__Given exercise__
Select and copy each line of the data below that contains the word "Instruction". Case counts.

__Data for the task__

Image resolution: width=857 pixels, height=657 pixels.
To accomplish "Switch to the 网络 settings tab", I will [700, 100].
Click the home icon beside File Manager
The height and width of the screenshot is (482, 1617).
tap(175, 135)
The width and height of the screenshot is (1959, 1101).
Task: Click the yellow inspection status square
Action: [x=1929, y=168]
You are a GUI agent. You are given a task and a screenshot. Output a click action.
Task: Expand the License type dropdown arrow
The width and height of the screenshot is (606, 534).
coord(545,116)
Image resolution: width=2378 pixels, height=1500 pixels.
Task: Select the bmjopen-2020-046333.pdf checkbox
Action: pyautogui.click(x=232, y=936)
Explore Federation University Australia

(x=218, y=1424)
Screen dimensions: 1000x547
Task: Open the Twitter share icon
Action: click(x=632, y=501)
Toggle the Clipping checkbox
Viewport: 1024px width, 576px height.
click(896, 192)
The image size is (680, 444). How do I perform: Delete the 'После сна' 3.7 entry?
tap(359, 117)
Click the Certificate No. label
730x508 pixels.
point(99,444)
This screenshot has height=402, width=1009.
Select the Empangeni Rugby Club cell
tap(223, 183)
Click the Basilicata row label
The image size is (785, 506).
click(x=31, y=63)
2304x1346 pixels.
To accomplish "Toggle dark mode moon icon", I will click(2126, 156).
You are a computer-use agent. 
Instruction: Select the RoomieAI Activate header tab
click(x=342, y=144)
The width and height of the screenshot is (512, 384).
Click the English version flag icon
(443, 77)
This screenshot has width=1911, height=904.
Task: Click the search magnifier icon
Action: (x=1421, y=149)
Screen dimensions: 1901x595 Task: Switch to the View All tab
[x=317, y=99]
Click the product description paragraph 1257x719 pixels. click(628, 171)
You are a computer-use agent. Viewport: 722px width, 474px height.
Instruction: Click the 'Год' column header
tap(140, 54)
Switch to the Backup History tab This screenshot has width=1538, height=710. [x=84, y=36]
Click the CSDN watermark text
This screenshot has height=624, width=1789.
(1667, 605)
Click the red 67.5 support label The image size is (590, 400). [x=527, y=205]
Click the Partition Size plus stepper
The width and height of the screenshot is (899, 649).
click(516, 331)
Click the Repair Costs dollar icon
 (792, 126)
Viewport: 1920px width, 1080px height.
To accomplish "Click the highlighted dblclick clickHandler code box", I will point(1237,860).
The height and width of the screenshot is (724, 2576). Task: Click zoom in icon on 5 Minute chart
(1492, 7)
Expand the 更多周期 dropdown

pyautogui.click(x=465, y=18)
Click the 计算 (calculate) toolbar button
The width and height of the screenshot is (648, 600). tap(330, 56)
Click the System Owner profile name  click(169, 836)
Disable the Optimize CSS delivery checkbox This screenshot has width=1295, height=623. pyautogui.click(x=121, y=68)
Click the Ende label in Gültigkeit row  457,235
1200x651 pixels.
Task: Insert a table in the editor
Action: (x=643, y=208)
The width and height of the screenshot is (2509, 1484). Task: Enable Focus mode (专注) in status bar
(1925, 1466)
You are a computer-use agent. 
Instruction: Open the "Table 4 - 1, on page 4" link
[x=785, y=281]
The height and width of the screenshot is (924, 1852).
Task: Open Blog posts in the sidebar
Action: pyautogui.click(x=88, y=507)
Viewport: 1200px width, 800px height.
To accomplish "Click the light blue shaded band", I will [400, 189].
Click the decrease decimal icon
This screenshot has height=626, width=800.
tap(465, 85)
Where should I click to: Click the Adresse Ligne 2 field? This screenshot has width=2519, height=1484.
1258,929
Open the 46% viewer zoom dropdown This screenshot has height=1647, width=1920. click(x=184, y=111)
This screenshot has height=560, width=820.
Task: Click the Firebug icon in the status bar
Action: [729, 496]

__Completed exercise__
Instruction: Select the RoomieAI Activate header tab
Instruction: Click the 'Год' column header
Instruction: Open the "Table 4 - 1, on page 4" link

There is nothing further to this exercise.